La définition donnée par l’article L. 122-1 du code de l’environnement est assez peu explicite :

« Projet : la réalisation de travaux de construction, d’installations ou d’ouvrages, ou d’autres interventions dans le milieu naturel ou le paysage, y compris celles destinées à l’exploitation des ressources du sol. (…)

Lorsqu’un projet est constitué de plusieurs travaux, installations, ouvrages ou autres interventions dans le milieu naturel ou le paysage, il doit être appréhendé dans son ensemble, y compris en cas de fractionnement dans le temps et dans l’espace et en cas de multiplicité de maîtres d’ouvrage, afin que ses incidences sur l’environnement soient évaluées dans leur globalité. »

Le « guide d’interprétation de la réforme du 3 août 2016 » d’août 2017 du Ministère de la transition écologique et solidaire, et la « note sur les zones d’aménagement concerté et autres projets d’aménagement urbain » de février 2019 de l’autorité environnementale du Conseil général de l’environnement et du développement durable (Ae CGEDD), ont précisé cette notion.

Le projet doit ainsi être appréhendé comme l’ensemble des opérations et travaux nécessaires pour le réaliser et atteindre l’objectif poursuivi. Il s’agit des travaux, ouvrages ou autres interventions qui, sans le projet, ne seraient pas réalisés ou ne pourraient pas remplir le rôle pour lequel ils sont réalisés.

Sont en revanche indifférents les critères liés à la maîtrise d’ouvrage, aux limites territoriales… .

Deux jurisprudences récentes permettent d’éclairer la démarche suivie par le juge administratif.
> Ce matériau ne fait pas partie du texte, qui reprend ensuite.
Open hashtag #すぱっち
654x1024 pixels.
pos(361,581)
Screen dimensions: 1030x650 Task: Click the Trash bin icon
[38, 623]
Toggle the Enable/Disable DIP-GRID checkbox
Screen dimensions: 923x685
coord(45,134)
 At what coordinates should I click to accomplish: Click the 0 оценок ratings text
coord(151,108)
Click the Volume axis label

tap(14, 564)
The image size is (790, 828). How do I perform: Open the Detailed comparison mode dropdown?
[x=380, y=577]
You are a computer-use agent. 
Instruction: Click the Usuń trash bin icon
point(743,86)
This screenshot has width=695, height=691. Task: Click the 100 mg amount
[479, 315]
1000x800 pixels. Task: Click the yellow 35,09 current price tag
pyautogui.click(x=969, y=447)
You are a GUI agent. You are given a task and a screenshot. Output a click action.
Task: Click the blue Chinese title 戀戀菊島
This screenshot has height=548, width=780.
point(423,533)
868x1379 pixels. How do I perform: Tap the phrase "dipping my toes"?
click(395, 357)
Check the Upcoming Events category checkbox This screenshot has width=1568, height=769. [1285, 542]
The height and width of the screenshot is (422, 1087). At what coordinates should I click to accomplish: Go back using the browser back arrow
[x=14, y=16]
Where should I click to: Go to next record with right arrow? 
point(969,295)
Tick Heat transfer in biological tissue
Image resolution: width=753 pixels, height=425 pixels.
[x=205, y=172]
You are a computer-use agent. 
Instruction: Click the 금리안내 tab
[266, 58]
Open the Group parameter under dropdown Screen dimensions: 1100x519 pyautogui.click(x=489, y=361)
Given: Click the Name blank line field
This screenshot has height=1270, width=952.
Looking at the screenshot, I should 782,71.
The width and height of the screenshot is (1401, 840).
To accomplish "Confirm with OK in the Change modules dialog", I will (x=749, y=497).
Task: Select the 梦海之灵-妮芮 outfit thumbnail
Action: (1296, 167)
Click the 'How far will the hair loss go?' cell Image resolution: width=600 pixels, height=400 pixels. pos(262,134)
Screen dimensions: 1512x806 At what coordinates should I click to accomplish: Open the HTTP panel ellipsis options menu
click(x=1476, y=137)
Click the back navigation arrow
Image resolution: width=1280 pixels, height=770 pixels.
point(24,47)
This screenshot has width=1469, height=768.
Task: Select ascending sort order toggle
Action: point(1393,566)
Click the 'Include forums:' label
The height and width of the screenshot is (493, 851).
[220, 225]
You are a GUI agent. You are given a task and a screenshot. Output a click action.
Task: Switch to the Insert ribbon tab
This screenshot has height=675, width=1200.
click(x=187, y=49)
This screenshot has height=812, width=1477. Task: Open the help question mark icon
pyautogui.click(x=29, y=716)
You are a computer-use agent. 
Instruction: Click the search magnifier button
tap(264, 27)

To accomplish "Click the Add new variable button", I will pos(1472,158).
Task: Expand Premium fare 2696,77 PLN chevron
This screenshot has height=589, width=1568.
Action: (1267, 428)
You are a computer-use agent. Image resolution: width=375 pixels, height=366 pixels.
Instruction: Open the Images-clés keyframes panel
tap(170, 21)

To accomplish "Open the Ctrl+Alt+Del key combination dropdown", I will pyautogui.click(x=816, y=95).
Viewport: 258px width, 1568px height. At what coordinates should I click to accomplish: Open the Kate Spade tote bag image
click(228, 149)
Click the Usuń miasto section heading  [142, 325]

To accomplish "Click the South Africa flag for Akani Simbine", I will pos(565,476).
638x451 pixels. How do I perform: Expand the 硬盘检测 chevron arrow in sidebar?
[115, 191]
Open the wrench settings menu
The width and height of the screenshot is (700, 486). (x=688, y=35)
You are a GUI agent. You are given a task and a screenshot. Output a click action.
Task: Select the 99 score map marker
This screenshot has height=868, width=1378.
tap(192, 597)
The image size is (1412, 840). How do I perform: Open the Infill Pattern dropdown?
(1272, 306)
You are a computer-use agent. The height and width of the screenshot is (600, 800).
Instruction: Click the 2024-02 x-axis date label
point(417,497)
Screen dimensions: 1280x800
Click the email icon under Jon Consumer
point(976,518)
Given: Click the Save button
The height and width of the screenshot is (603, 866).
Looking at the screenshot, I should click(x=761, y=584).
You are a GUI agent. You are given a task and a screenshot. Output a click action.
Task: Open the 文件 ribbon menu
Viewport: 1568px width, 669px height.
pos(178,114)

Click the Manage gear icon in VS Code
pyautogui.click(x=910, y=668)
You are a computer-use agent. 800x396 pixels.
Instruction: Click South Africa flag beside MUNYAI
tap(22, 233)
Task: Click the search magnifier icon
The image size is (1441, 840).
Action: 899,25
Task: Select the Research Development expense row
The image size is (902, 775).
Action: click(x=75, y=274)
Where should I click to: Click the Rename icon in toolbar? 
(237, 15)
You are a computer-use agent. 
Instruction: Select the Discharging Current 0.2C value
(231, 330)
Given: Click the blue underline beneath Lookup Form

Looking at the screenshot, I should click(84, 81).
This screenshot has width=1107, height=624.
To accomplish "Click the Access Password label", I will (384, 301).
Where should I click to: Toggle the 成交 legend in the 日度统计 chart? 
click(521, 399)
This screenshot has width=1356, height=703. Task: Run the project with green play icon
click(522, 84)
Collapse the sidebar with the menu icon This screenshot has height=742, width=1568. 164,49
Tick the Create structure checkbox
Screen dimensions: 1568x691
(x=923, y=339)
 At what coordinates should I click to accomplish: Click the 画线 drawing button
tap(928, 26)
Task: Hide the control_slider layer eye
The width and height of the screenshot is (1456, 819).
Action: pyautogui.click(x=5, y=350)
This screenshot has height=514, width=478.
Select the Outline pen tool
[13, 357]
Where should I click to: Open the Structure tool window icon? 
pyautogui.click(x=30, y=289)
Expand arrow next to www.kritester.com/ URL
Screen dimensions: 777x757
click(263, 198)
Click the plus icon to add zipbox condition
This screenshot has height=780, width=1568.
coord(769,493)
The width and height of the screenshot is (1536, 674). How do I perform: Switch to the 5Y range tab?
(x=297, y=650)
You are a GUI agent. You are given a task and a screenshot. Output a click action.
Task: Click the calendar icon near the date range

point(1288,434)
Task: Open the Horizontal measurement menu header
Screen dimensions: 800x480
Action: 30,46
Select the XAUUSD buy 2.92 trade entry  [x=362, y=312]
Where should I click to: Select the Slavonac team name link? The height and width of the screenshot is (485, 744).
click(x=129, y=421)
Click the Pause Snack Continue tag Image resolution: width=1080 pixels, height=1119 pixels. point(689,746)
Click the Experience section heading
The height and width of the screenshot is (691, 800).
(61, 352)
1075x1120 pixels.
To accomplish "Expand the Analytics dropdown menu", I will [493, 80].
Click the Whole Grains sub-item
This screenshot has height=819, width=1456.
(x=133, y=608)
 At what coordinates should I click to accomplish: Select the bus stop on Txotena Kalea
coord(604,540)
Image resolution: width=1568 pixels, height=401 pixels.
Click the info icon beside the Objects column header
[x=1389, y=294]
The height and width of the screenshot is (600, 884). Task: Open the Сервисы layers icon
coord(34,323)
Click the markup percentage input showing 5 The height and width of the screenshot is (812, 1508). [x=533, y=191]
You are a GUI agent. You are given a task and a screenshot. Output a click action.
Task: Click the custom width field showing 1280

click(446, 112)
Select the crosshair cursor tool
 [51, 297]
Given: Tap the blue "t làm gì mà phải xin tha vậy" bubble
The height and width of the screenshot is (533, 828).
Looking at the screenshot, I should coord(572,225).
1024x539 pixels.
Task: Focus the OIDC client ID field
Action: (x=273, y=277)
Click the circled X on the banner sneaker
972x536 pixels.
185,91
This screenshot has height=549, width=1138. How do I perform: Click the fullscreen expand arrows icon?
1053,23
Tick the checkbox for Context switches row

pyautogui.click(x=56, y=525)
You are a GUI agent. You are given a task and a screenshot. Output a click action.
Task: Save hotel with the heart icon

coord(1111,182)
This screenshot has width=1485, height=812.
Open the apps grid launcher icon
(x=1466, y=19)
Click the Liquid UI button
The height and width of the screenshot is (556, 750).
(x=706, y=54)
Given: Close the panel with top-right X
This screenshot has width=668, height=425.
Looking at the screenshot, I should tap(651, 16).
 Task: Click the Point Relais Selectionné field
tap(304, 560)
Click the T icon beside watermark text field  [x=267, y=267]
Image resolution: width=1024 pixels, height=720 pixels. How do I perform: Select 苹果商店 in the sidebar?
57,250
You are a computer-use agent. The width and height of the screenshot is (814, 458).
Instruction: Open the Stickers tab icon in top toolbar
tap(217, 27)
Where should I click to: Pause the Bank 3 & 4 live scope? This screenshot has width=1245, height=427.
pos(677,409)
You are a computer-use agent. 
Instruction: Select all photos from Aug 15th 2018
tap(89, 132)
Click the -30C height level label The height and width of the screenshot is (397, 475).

En premier lieu, une décision importante sur les liens entre opérations d’aménagement et infrastructures routières a été rendue par la Cour administrative d’appel de Paris au sujet du projet d’échangeur A1/A3 Pleyel à Saint-Denis, infrastructure qui est programmée  sur un secteur plus vaste, comprenant plusieurs ZAC, la construction d’une gare du Grand Paris Express, et dont les aménagements sont en lien plus ou moins étroits avec l’organisation des Jeux Olympiques en 2024 (CAA Paris, 22 octobre 2020, n° 20PA00219).

La Cour a écarté le moyen tiré de l’existence d’un projet global entre ces opérations, en relevant tout d’abord que l’échangeur n’a pas été spécialement décidé pour les Jeux Olympiques 2024 mais qu’il s’agissait d’un projet préexistant, certes devant assurer la bonne desserte de certains équipements, mais qui n’a pas comme finalité unique l’accueil des Jeux Olympiques.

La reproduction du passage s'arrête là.